The greater focus on the structure of courses operating in enemy territory reflected Giáp’s adjustment of how the first phase of the protracted war would be fought. Since he had no mountain bases to fall back to, the first phase relied much more on political operations in territory controlled by the enemy and guerrilla operations, once again using the local supportive population as the cover to allow guerrillas and political agitators (generally the same folks, cadres drawn from the regional troops to organize more popular troops) to move undetected. Guerrilla operations would compel the less-casualty-tolerant enemy to concentrate their forces out of a desire for force preservation, creating the second phase strategic stalemate and also clearing territory in which larger mobile forces could be brought together to engage in mobile warfare, eventually culminating in a shift in the third phase to conventional warfare using the regional and regular troops.

Finally, unlike Mao, who could envision (and achieve) a situation where he pushed the Nationalists out of the territories they used to recruit and supply their armies, the Vietnamese Communists had no hope (or desire) to directly attack France or the United States.
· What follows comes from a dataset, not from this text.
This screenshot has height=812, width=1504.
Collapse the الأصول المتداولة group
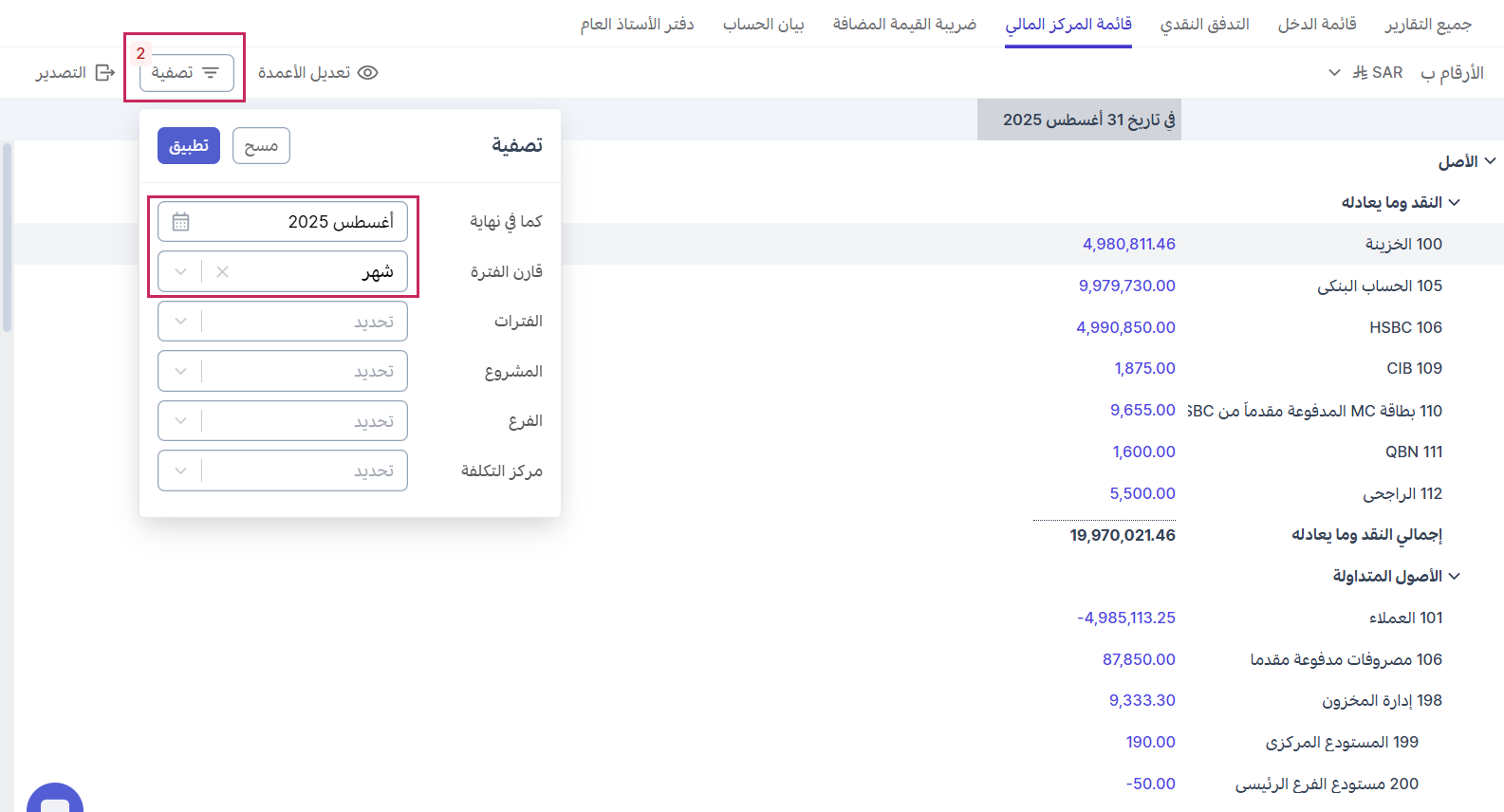tap(1455, 576)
Indeed, doing so would have been wildly counter-productive as it likely would have fortified French or American will to continue the conflict.

That limitation would, however, demand substantial flexibility in how the Vietnamese Communists moved through the three phases of protracted war. This was not something realized ahead of time, but something learned through painful lessons. Leadership in the Democratic Republic of Vietnam (DRV = North Vietnam) was a lot more split than among Mao’s post-Long-March Chinese Communist Party; another important figure, Lê Duẩn, who became general secretary in 1960, advocated for a strategy of “general offensive” paired with a “general uprising” – essentially jumping straight to the third phase. The effort to implement that strategy in 1964 nearly overran the South, with ARVN (Army of the Republic of Vietnam – the army of South Vietnam) being defeated by PAVN and NLF forces at the Battles of Bình Giã and Đồng Xoài (Dec. 1964 and June 1965, respectively), but this served to bring the United States more fully into the war – a tactical and operational victory that produced a massive strategic setback.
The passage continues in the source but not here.